Внезапно Микула, до этого только удивленно таращивший глаза на происходящее, подпрыгнул со скамьи и бросился между братом и дядей. Между теми словно нить порвалась. Старый окольничий тяжело осел на дощатый пол, а братья вперились друг в друга сверкающими взорами.

Потихоньку Иван уступил.

– Тьфу, пропасть, Николка, – миролюбиво произнес он. – Не смотри так, не девка я красная, чтобы меня разглядывать.

– Уходи, Иван, – внезапно глухим голосом произнес Микула. – Про штуки твои колдовские знают на Москве, возьмут тебя вскорости.

– Почем знаешь? – С волнением произнес Иван.

– Знаю. – С вызовом произнес Микула.

– Не сам ли донес?

– Не я. Ты сам на себя доносишь. Люди твои везде шастают, страх наводят. По ночам огни загораются, голоса такие слышно из твоих хором, словно черти гутарят. Возьмут тебя за колдовские дела твои. Да еще ссора у тебя с князем. Беги, Иван, я остаюсь. На меня можешь положиться. Но ежели головой своей рискнуть придется – не рискну. Беги, пока не поздно…

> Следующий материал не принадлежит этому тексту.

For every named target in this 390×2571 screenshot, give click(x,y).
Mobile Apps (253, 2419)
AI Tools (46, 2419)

– Не учи ученого. Но тут ты прав. Ухожу я. – Вельяминов говорил, словно рубил, – найду я на князя управу. Не дело нам – собаку съесть, да хвостом подавиться! Дядю береги, и сам берегись. Я вскоре вернусь, и род наш еще похозяйничает в белокаменной.

Он стремительно вышел из комнаты. Микула склонился над дядей. Тот дышал ровно, спокойно, но был словно в беспамятстве.

Темная ночь заволокла Переяславль. В этот час четверо конных воинов на стремительных жеребцах, словно всадники Апокалипсиса, вихрем поднимая снежную порошу, умчались вон из града. Несостоявшийся тысяцкий погонял своего скакуна, а трое его молчаливых слуг неслись следом. Их путь лежал на запад, во владения тверского князя.

А в едва освещенной огарком свечи келье тяжело охал старый Тимофей Васильевич. Он то и дело порывался куда-то бежать, что-то делать. Микула сидел рядом и оберегал дядю от резких движений. Неожиданно старик сел на лежанке и спросил племянника.

– Где Иван?

– Уехал Иван, – просто ответил тот.

– Без княжеского веления? Ох, все не к добру. Чую, нелегкие времена ждут наш род. Николка, дай мне слово, иначе не усну я спокойно.

Он стал требовать, чтобы Микула обязательно поклялся Святой церковью, всеми святыми, именем отца-матери, что никогда не поднимет руку на Ивана, не оборвет род Вельяминовых.

Микула, скрепя сердце, поклялся. И старик, ослабевший и состарившийся за этот вечер на десяток лет, повернулся лицом к стене и спокойно уснул. А Микула еще долго смотрел в ночь, вспоминая глаза брата, нутром чуя, что ежели все пойдет, как сегодня, клятвы дядиной ему не сдержать.